§ **Data for this exercise**:
/---

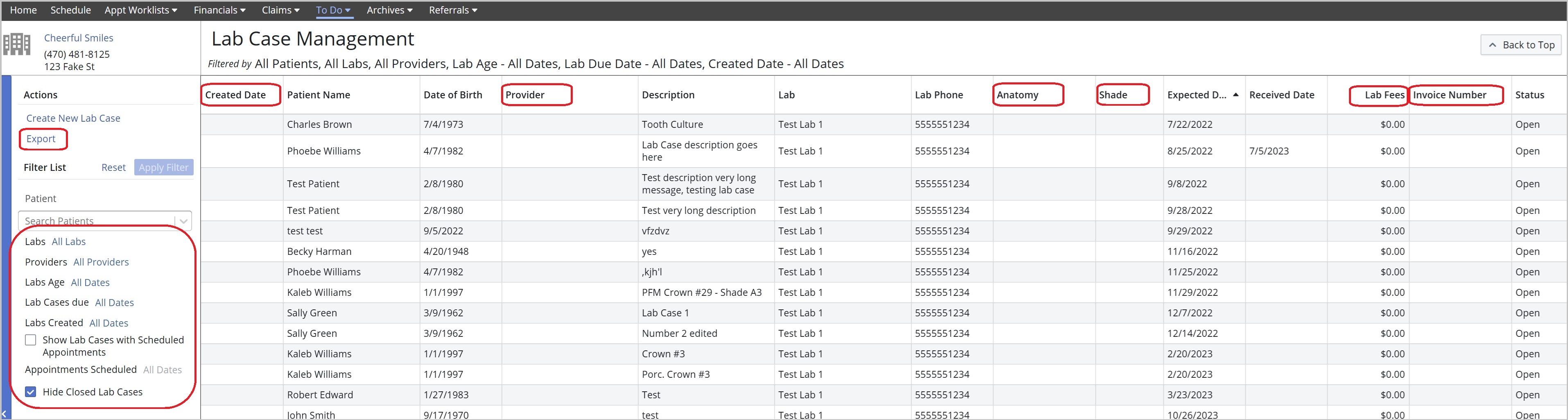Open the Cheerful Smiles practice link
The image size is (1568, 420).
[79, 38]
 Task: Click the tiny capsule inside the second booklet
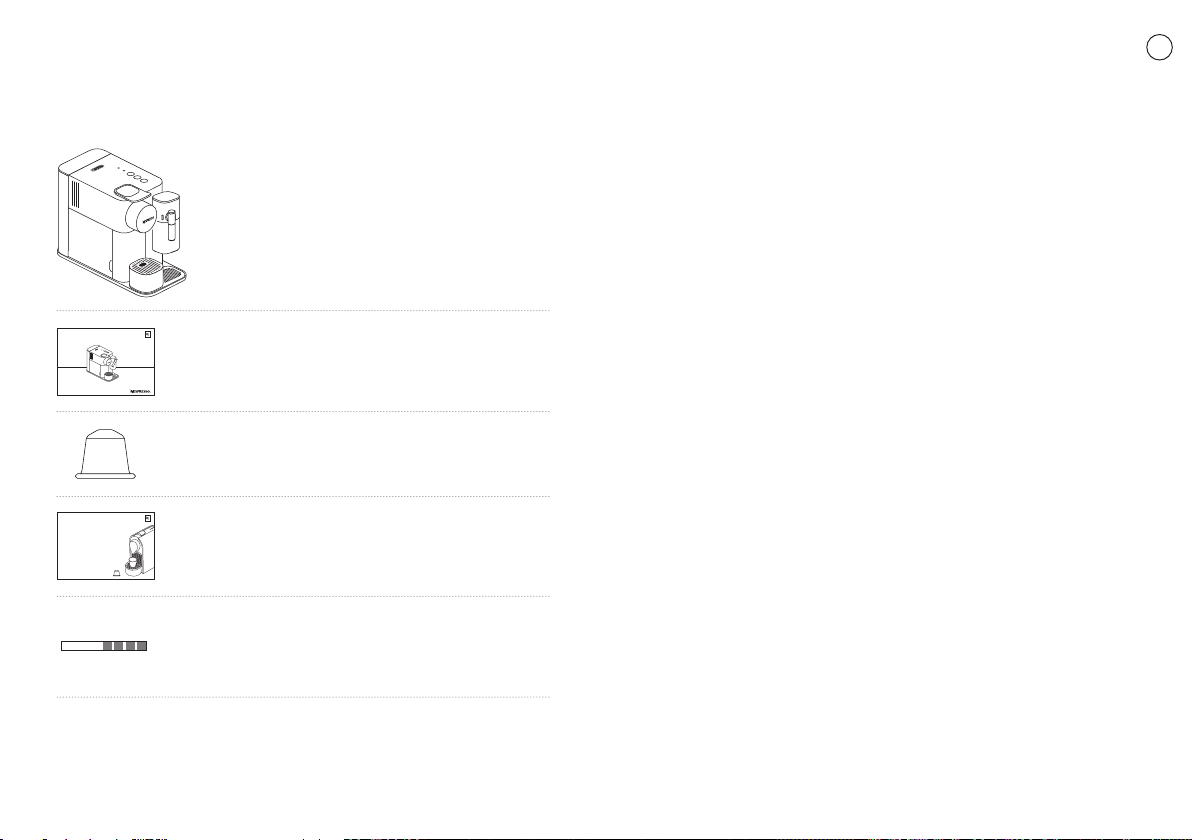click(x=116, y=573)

\---
/---

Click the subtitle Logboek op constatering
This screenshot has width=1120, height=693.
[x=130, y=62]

\---

Set down the records exactly as they appear, starting at the line that contains "Click the subtitle Logboek op constatering" and ending at the line that contains "[x=130, y=62]", with both of those lines included.

Click the subtitle Logboek op constatering
This screenshot has width=1120, height=693.
[x=130, y=62]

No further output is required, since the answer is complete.